Flap
During playtesting of Flap it became obvious that Flap had some issues. Random glitches would occur in the framerate.
Steve from StevePro Studios suggested that I investigate garbage collection. He also pointed me towards two excellent articles that he wrote. I also investigated a few others. See the links on the right hand side.
To determine if there are conventional memory leaks simply watch what the process does over time. However, creating temporary strings, managed objects or boxed values will not lead to memory leaks but they will lead to garbage collection events occuring.
Other useful resources include a good presentation ny Shawn
hargreaves on the subject of how managed code runs on the Xbox.
http://www.microsoft.com/downloads/en/details.aspx?FamilyId=B11AD912-4158-44CC-A771-A5E044F7E3BB&displaylang=en
I also particularly like this simple description of how to use idlasm to locate boxing and unboxing. Some of them can be a bit hard to spot.
With XNA Remote Performance Monitor I can see that the main "start menu"
"press start" is creating lots of strings and boxed values.
Ok, lets dig into what I'm doing wrong.
The xbox remote performance monitor is very useful because you can
see the GC work occuring. As the collections occur I get glitching
on the framerate. Its very small and subtle but it is definately
there.
Build, deploy, start the XNA framework performance monitor, start
flap.
Flap starts and then "sits" on the start menu (i.e the menu where it
scans for the controller to bind player the to).
The delta column is the important one. I have 200 managed strings
being allocated, 550 managed objects allocated and 200 boxed value
types.
Woah. this screen just sits there and displays a string such as
"Press A"
Every few seconds the GC will come along and clean up. Each time it
does that it collects about a 1MB of memory. This is not good.
If I display the screen with a highscore table (10 rows with format
number, name, number) I have:
3400 strings, 6350 managed objects and 700 boxed value types!
That is a large scale problem. At that level of allocatios the GC
kicks in very frequently. This is not a bad place to start
investigations though. It is a well defined "local" problem - i.e. I
can make changes in one isolated location that I can directly
measure.
The highScore table has a CompleteScoreRecord that in turn has three
List<ScoreRecord>.
CompleteScorerecord and Scorerecord are both value types as they are
defined as structs.
Ahh. I bet we are boxing and unboxing quite a bit here.
Ok, simple change; just make them both classes.
Run it again, measure. What effect has that had?
Very little!
That wasn't it - ok, it is almost certainly the strings and
string.format function.
Should I carry on guessing or should in fact use ildasm to work it
out?
-*-*-
→ Challenges:
1) From the Flap garbage collection write-up, reproduce verbatim the passage starting with "The delta column" and going on through "boxed value types!".
2) Extend the Flap garbage collection write-up, picking up after its final sentence.

(Lines of data)
-*-*-
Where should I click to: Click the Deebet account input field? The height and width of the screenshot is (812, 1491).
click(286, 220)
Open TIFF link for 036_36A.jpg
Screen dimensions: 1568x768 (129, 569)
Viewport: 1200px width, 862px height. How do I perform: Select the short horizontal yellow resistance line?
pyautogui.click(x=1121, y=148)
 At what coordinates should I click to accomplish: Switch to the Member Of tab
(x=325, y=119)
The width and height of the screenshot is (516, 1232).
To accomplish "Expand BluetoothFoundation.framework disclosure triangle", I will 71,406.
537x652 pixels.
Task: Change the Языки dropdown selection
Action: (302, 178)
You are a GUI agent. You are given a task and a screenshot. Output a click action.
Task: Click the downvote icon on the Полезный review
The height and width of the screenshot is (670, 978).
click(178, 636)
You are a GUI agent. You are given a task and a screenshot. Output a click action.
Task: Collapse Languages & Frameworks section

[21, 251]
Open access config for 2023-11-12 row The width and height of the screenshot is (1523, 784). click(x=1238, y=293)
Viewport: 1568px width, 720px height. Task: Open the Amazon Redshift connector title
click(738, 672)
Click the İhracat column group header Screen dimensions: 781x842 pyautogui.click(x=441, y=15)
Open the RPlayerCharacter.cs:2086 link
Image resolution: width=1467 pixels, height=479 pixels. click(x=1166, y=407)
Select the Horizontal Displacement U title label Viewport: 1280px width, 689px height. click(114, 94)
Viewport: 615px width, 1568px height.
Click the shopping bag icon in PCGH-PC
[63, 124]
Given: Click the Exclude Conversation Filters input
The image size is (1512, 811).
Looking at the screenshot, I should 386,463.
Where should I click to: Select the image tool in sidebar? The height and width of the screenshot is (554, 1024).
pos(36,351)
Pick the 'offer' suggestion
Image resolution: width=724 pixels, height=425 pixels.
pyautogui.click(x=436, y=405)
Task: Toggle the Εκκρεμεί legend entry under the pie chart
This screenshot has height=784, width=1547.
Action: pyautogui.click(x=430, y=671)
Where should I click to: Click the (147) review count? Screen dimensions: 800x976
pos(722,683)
-*-*-
→ Expected outputs:
1)
The delta column is the important one. I have 200 managed strings
being allocated, 550 managed objects allocated and 200 boxed value
types.
Woah. this screen just sits there and displays a string such as
"Press A"
Every few seconds the GC will come along and clean up. Each time it
does that it collects about a 1MB of memory. This is not good.
If I display the screen with a highscore table (10 rows with format
number, name, number) I have:
3400 strings, 6350 managed objects and 700 boxed value types!

2)
Ok, I know I build the string every single time I render the frame. I
do this because to be honest performance is not an issue in this bit
and it doesn't cause problems. I could use the same argument to not
bother fixing it but this is a good localised problem so I can gain
a few insights here that i can then apply elsewhere.
My score Record looks like this:
public class ScoreRecord
{
public string Name;
public int Score;
public int Level;
}
This was a dumb struct (which I was using in a C++ sort of way even
though C# is very different to C++ treatment of structs).
On screen this is displayed as [int] position [string] Name [int] score. The posiiton and name are left aligned and the score is right aligned.
If I add a data member to cache the display line instead of
building it everyframe:
public class ScoreRecord
{
public string Name;
public int Score;
public int Level;
[XmlIgnore]
public string displayLine;
}
During construction or allocation of a new score record I shall
pre-build the displayLine. I won't persist it so I mark it as
ignored. The displayLine will be a combination of the position and
the player's tag.
After making this change and remeasuring:
The managed string count is now down to 1900 and the number of boxed
value types is down to 200. (which are probably attributable to the
rest of the screen).
To work out exactly which are ours I shall tweak the menu settings
to remove the highscore display from this menu.
All of flap is data driven so it is a small change in an XML file.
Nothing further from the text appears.